5. Chemotherapy and the risk of venous thrombosis in cancer patients.
However, as recently highlighted by Chiasakul et al., rates of venous thrombosis were not reported in the randomized controlled trial of pancreatic cancer chemotherapy and the respective risk data of these regimens were not reported. Various chemotherapy drugs are still scarce. In recent prospective or retrospective cohorts of pancreatic cancer patients, the incidence of venous thrombosis did not differ between those receiving gemcitabine rapy-based chemotherapy and those receiving FOLFIRINOX.
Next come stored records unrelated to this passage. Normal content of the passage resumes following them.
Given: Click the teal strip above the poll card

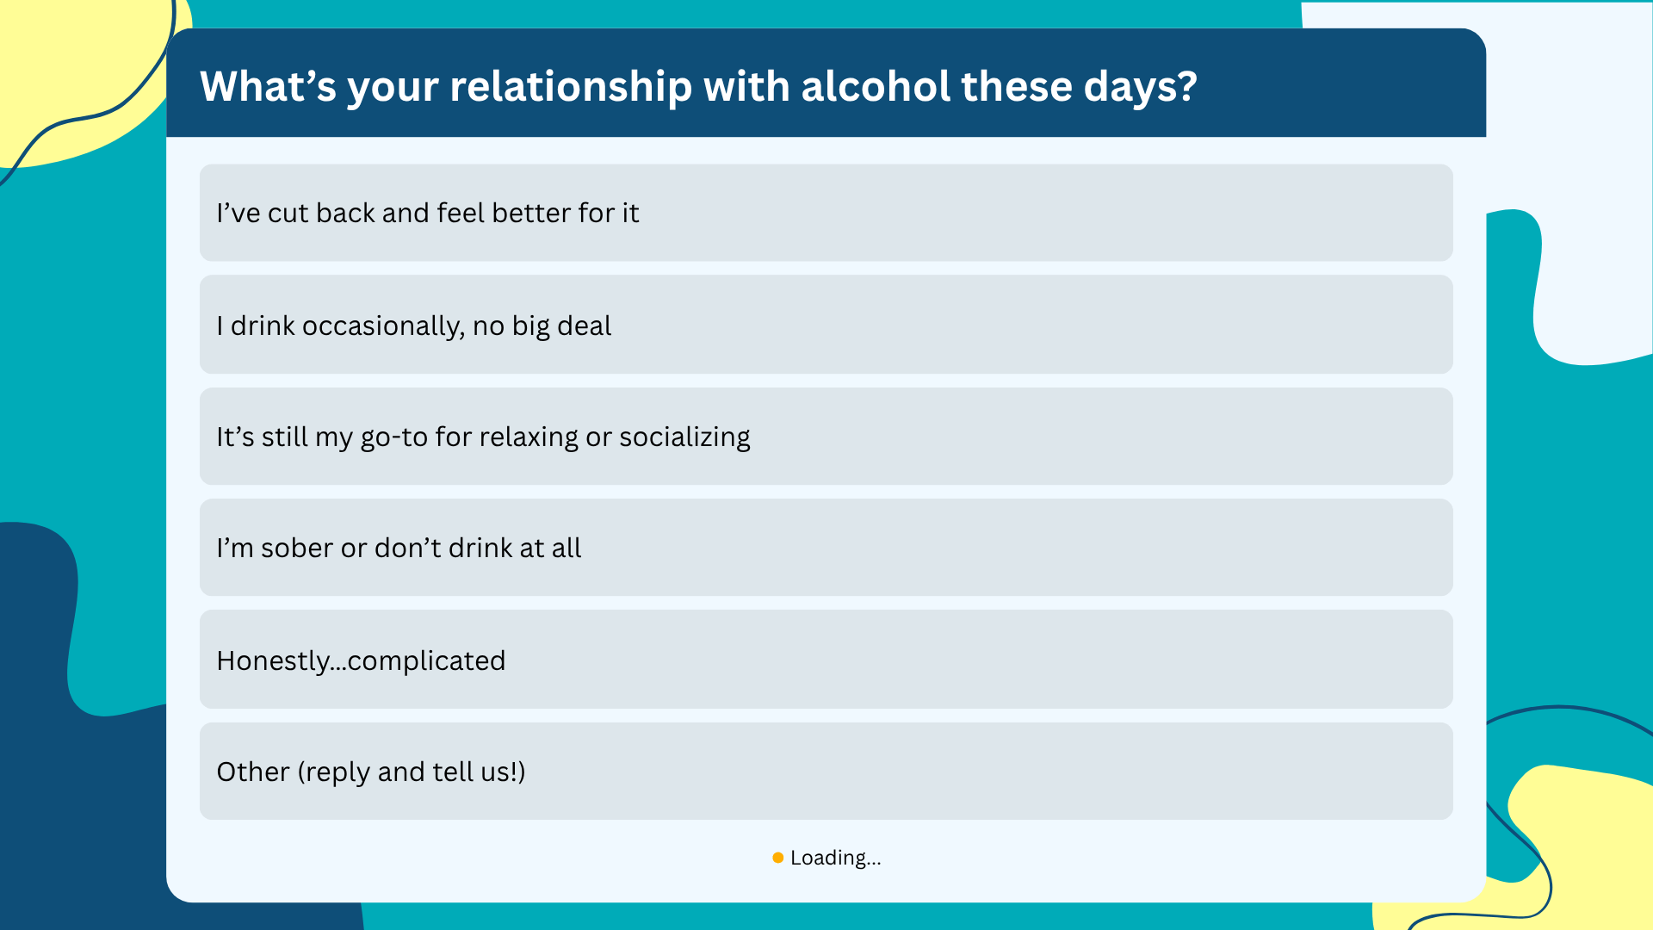Looking at the screenshot, I should click(740, 13).
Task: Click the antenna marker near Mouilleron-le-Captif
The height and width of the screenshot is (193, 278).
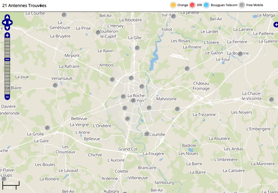Action: (x=98, y=32)
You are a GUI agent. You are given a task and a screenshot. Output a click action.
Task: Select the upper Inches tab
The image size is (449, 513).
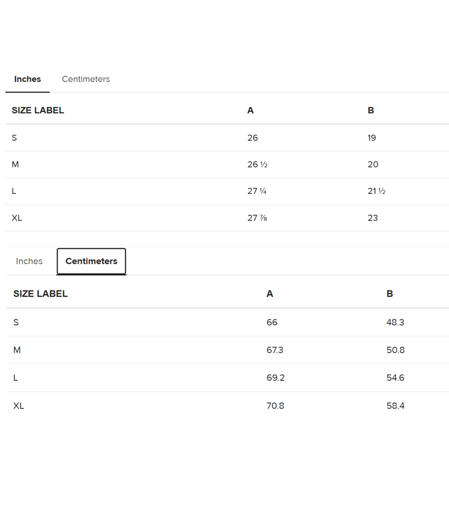coord(27,79)
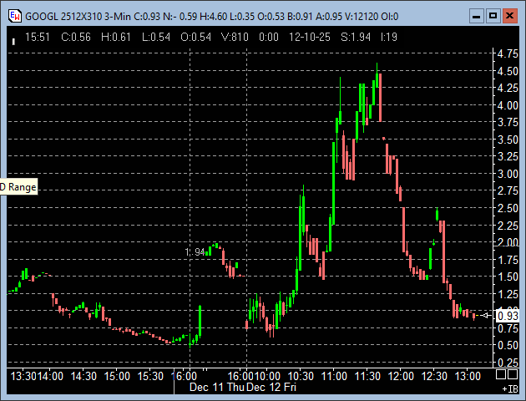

In the cohort of 273 pancreatic cancer patients included in the Cassini trial, the incidence of venous thrombosis did not differ between patients treated with 5-fluorouracil-based versus gemcitabine-based regimens. . Systematic venous thromboembolism testing is not recommended in daily clinical practice. However, all pancreatic cancer patients must receive oral and written information about the risk factors for venous thrombosis, as well as about the signs and symptoms of venous thrombosis in order to promote promote self-diagnosis and reporting of venous thromboembolic symptoms. Over the past ten years, much effort has been made to develop (data) risk assessment models aimed at selecting cancer patients at highest risk for venous thrombosis, and therefore expected to derive the best benefit from thromboprophylaxis. However, none of these data were designed to specifically assess this risk in patients with pancreatic cancer.
The above information is for reference only, you should consult your doctor before deciding to use any treatment method.